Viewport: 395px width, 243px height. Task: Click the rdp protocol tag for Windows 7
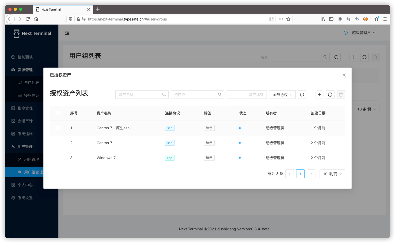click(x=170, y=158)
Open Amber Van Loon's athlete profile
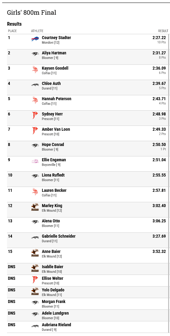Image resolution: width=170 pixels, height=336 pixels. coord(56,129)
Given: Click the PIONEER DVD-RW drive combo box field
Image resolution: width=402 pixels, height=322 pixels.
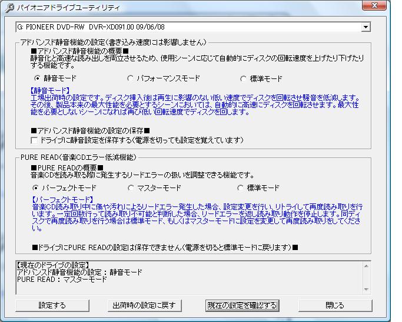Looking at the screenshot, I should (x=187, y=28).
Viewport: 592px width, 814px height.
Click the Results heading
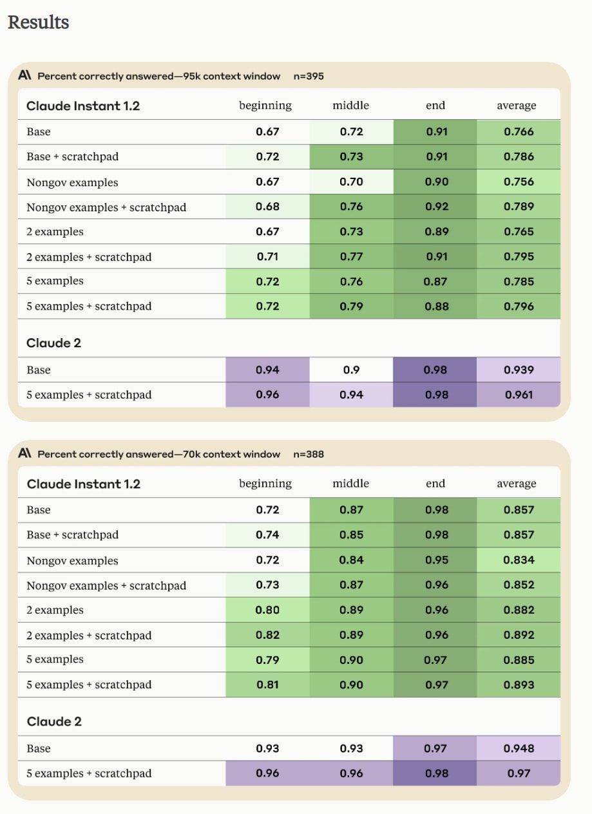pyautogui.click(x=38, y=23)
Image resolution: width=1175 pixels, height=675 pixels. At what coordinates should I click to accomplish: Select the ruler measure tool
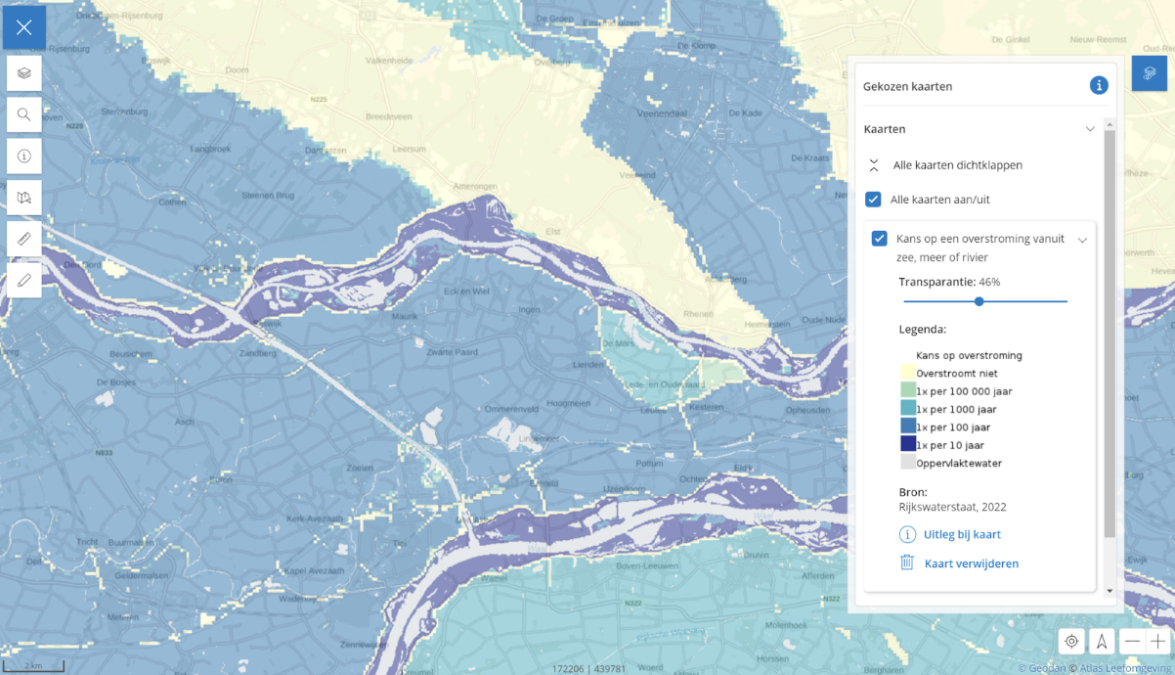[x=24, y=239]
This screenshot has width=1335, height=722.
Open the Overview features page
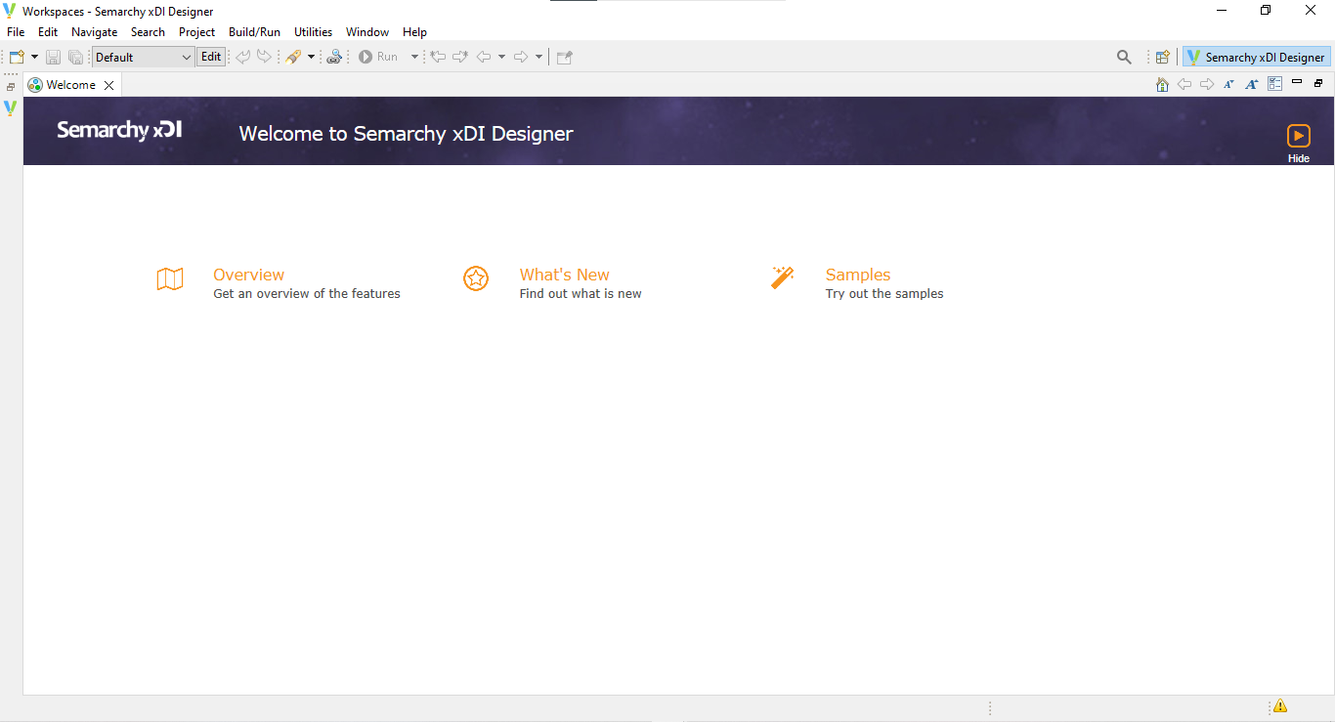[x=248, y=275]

◇ ◇ ◇ ◇ ◇

Every entry above should be returned exactly, with no images included.

_SOLUTION FOR THIS TASK_.
Viewport: 395px width, 243px height. Task: Click the rdp protocol tag for Windows 7
click(x=170, y=158)
Open Amber Van Loon's athlete profile
Image resolution: width=170 pixels, height=336 pixels. coord(56,129)
Given: Click the PIONEER DVD-RW drive combo box field
Image resolution: width=402 pixels, height=322 pixels.
Looking at the screenshot, I should (x=187, y=28).
Viewport: 592px width, 814px height.
Click the Results heading
pyautogui.click(x=38, y=23)
Image resolution: width=1175 pixels, height=675 pixels. At what coordinates should I click to accomplish: Select the ruler measure tool
[x=24, y=239]
This screenshot has width=1335, height=722.
Open the Overview features page
[x=248, y=275]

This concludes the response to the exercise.